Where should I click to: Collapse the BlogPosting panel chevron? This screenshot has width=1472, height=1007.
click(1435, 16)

==

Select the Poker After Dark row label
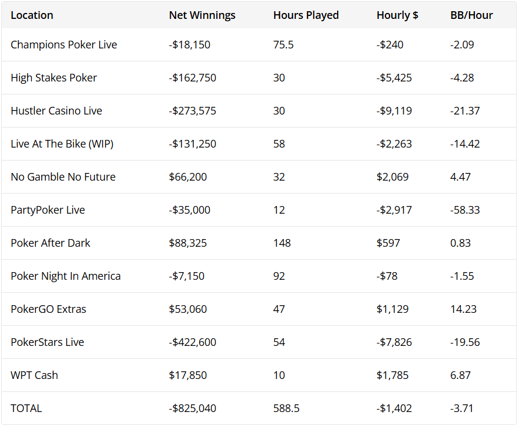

---

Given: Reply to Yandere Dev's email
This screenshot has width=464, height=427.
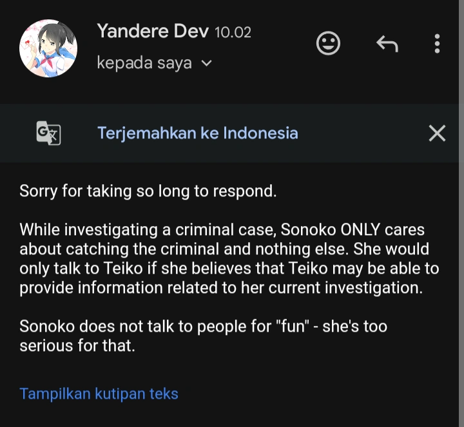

▶ [WHAT IS NEEDED] Given the data above, transcribe exactly the lines from the one containing "Given: Reply to Yandere Dev's email" down to the one containing "This screenshot has width=464, height=427.", and no others.

▶ [RESULT OF THIS EXERCISE]
Given: Reply to Yandere Dev's email
This screenshot has width=464, height=427.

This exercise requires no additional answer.